Revenue and earnings
Retail REIT Regency Centers (REG) saw its revenue grow 8% in 2016, compared with 6% in 2015. The growth was driven by minimum rent, recoveries from tenants, and other income.
Its operating expenses rose 10% in 2016, and 3% in 2015. Its interest expenses fell 12% in 2016 and 6% in 2015. Its other expenses (including interest expenses) rose 33% and 34% in 2015 and 2016, respectively. As a result, its income from operations rose 2% in 2016 after falling 13% in 2015. The company’s gains on asset dispositions rose between 2015 and 2016. These gains and losses translated into 4% EPS (earnings per share) growth in 2016. Its EPS had fallen 24% in 2015. The company’s FFO (funds from operations) were flat in 2016 after growing slightly in 2015.
Revenue and EPS in 1H17
In 1H17, Regency Centers’ revenue rose 51%, driven by every component.
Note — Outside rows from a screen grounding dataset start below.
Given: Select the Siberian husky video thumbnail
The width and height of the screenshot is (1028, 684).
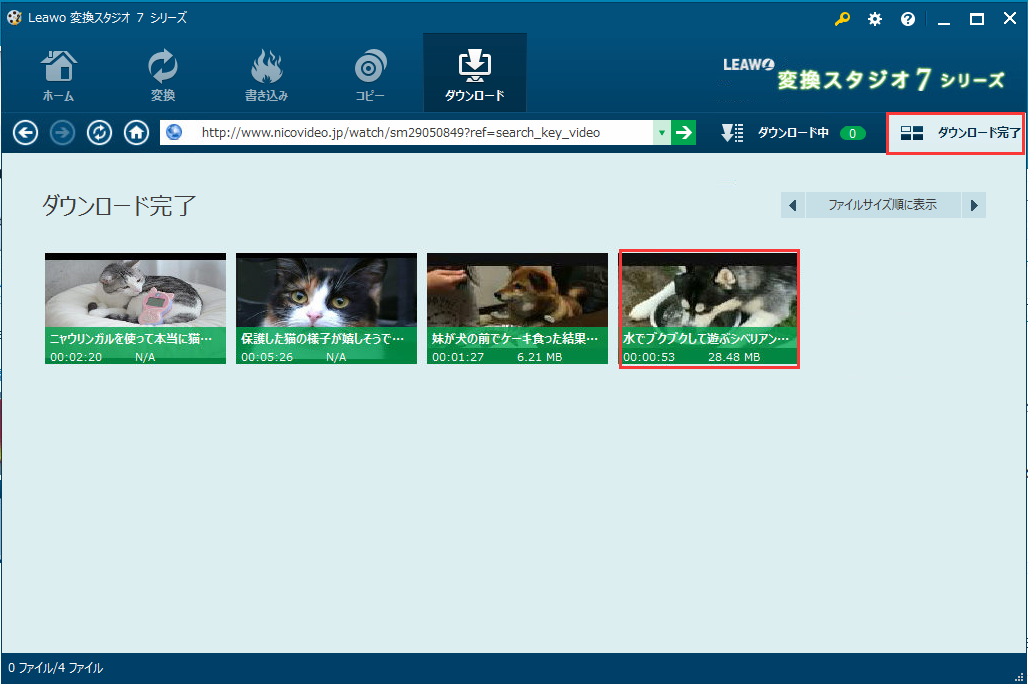Looking at the screenshot, I should click(709, 308).
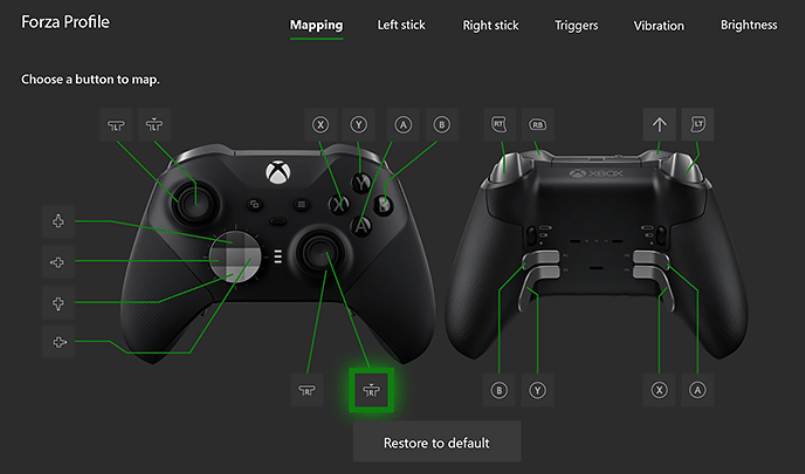Viewport: 805px width, 474px height.
Task: Open the Brightness tab
Action: click(749, 25)
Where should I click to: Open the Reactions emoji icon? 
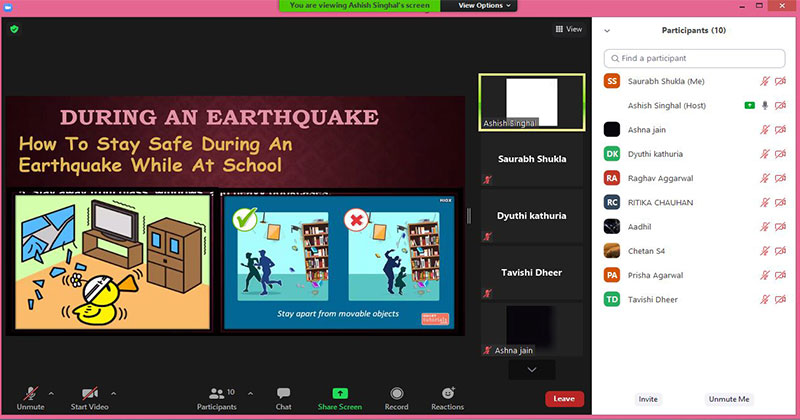click(447, 393)
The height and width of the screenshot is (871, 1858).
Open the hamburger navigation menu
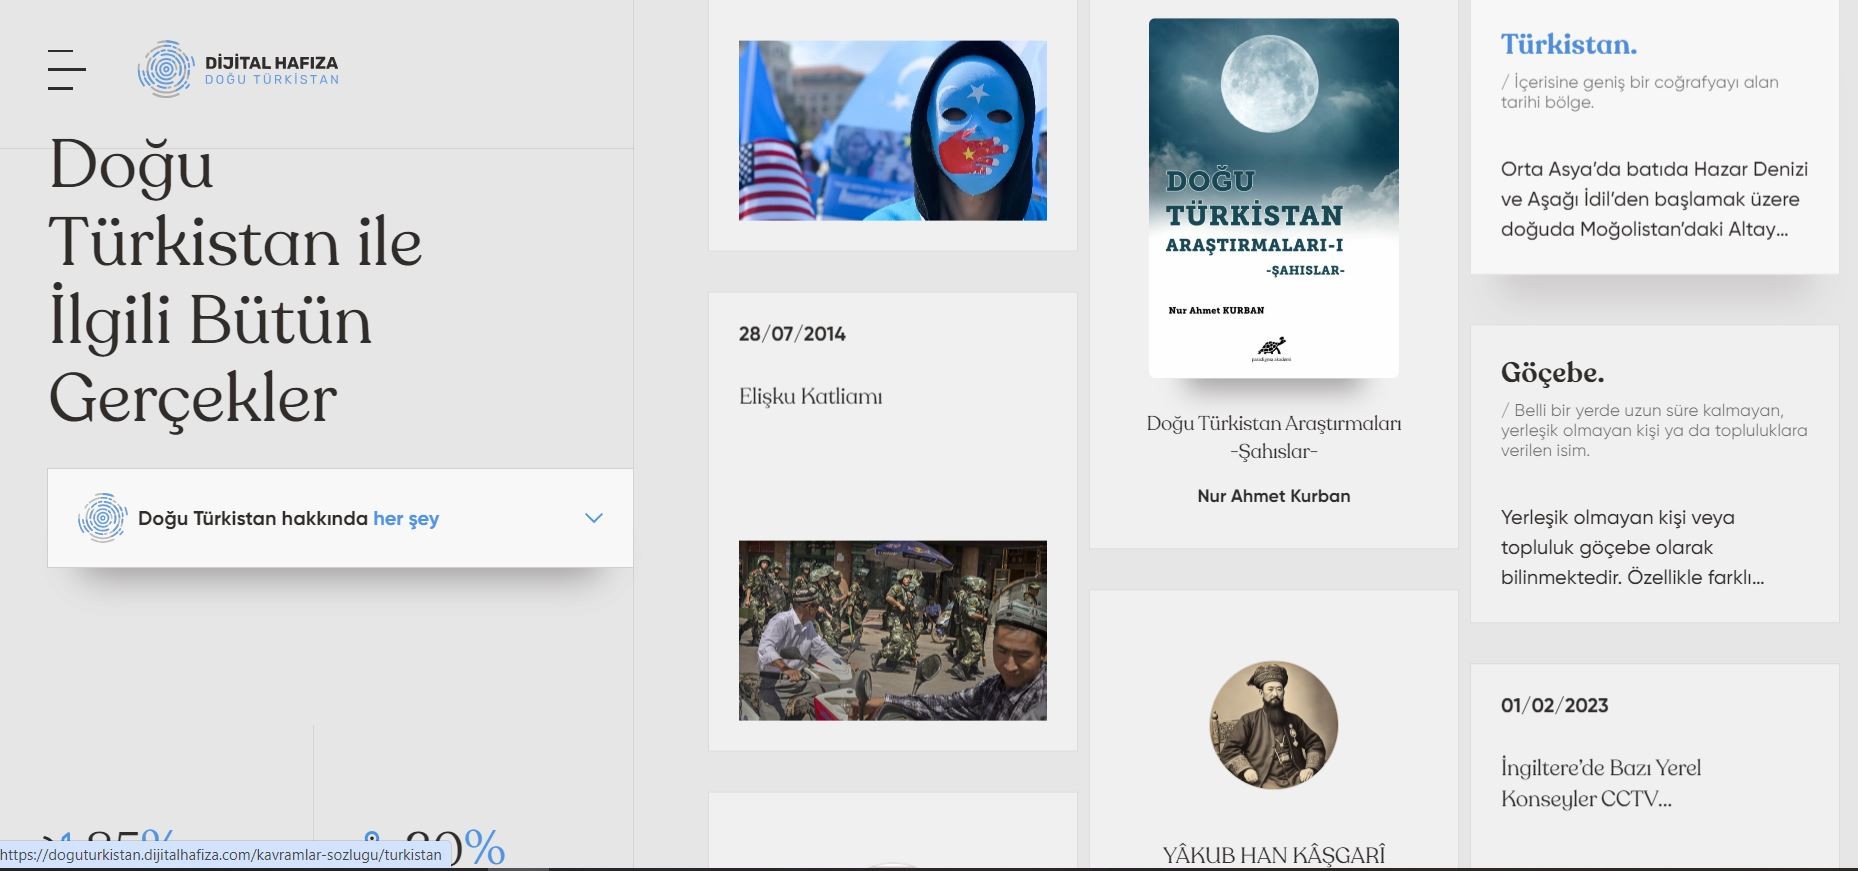click(66, 70)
Its operating expenses rose 95%, and its other expenses rose 47%, mainly driven by interest expenses and debt extinguishment. Its income from operations fell 69%, leading to its EPS falling 88%. The company’s FFO grew 8%.
The company has consistently increased its dividend. Its dividend payout rose phenomenally between 1H16 and 1H17, after remaining consistent between 2014 and 2016.
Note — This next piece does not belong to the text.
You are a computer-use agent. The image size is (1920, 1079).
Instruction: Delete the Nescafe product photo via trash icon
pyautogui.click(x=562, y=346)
Regency Centers stock has been beaten by both the PowerShares Dynamic Retail ETF (PMR) and the PowerShares KBW High Dividend Yield Financial Portfolio ETF (KBWD). Its dividend increase and price slump in mid-2015 enhanced its dividend yield.
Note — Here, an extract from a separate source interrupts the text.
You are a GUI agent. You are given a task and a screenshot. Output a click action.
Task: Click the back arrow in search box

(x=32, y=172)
The FlexShares Quality Dividend Index ETF (QDF) offers a dividend yield of 3%, at a PE (price-to-earnings) ratio of 22.2x. It has an 11%, 10%, 9%, and 9% exposure to the financial, consumer non-cyclical, consumer cyclical, and real estate spaces, respectively. The Global X SuperDividend US ETF (DIV) offers a 6.2% dividend yield, at a PE ratio of 15x. It has a 24%, 13%, 12%, and 2% exposure to the real estate, consumer non-cyclical, consumer cyclical, and financial spaces, respectively.